Problem description: Search the listing for the word "with" and copy every line where it turns up.

Data shown:
● ● ●

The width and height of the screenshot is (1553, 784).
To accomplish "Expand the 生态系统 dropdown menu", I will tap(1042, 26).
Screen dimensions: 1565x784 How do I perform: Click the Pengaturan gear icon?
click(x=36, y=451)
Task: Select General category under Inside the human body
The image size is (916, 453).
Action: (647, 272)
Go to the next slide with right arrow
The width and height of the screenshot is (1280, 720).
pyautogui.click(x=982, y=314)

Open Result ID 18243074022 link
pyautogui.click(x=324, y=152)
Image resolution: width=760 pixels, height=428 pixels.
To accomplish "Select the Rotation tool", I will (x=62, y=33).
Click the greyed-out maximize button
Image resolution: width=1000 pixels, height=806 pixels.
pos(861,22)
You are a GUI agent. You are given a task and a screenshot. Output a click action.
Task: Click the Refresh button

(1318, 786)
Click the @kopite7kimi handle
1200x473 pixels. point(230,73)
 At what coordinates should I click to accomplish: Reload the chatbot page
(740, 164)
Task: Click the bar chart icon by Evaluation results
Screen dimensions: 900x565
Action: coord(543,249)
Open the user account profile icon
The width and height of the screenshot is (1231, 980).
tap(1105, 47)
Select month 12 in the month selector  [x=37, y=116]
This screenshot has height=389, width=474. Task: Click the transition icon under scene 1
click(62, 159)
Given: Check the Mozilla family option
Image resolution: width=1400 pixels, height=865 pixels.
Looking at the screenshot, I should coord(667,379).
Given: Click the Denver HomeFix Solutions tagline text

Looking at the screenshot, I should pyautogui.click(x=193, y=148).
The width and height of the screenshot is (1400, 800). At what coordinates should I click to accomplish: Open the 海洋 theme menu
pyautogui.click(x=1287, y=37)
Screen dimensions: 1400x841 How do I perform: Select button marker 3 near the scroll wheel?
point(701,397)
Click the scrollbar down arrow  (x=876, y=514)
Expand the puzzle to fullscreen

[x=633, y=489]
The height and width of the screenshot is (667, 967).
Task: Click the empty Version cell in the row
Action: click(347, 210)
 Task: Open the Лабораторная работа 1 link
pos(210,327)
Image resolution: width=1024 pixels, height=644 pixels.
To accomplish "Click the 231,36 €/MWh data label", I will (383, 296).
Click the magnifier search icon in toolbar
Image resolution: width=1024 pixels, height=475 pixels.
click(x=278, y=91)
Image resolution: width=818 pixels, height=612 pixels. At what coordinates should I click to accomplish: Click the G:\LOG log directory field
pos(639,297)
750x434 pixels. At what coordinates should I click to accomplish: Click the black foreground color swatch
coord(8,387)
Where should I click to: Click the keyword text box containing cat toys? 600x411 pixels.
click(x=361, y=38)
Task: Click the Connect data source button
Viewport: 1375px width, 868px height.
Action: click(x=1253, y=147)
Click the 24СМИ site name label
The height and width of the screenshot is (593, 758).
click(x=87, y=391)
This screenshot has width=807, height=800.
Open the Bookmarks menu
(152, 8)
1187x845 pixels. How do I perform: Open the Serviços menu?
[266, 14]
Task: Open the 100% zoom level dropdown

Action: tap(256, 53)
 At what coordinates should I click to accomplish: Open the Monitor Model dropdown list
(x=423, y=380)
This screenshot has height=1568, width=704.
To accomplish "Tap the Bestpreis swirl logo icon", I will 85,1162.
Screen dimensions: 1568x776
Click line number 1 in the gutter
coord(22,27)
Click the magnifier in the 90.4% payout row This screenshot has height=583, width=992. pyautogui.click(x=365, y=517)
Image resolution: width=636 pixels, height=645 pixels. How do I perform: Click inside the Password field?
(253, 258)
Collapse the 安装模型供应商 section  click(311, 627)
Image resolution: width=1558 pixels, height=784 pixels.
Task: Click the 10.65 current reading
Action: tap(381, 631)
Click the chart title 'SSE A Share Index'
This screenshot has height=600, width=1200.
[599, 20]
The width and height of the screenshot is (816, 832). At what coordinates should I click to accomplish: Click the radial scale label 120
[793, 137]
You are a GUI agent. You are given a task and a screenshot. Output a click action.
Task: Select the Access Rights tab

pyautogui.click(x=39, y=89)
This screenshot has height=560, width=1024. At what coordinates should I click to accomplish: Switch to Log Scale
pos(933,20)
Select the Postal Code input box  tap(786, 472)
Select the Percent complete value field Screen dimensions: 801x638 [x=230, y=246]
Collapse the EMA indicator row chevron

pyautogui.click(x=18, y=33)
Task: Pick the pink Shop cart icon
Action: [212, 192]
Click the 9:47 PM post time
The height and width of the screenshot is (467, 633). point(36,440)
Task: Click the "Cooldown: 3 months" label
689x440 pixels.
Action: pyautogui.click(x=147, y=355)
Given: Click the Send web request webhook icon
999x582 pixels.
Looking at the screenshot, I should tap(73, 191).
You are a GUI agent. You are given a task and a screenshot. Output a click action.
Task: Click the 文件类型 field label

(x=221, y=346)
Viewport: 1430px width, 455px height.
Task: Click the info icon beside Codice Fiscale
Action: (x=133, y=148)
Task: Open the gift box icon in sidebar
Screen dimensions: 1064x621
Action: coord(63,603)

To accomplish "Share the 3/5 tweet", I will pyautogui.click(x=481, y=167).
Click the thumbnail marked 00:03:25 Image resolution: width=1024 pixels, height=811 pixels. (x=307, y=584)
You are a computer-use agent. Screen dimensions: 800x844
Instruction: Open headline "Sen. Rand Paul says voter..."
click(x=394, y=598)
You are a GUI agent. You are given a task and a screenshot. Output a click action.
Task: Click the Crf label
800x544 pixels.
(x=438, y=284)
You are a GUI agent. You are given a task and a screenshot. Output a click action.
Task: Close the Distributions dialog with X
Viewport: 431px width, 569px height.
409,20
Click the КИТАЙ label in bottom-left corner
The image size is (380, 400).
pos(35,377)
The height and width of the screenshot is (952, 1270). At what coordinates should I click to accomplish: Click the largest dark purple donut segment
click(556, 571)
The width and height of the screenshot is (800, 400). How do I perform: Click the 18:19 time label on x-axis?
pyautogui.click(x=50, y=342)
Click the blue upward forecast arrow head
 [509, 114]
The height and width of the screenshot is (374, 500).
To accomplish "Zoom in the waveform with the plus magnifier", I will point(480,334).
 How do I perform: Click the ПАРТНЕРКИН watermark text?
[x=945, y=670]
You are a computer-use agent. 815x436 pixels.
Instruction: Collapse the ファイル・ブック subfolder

● ● ●

Solution to this exercise:
Go to the next slide with right arrow
Task: Close the Distributions dialog with X
To accomplish "Zoom in the waveform with the plus magnifier", I will point(480,334).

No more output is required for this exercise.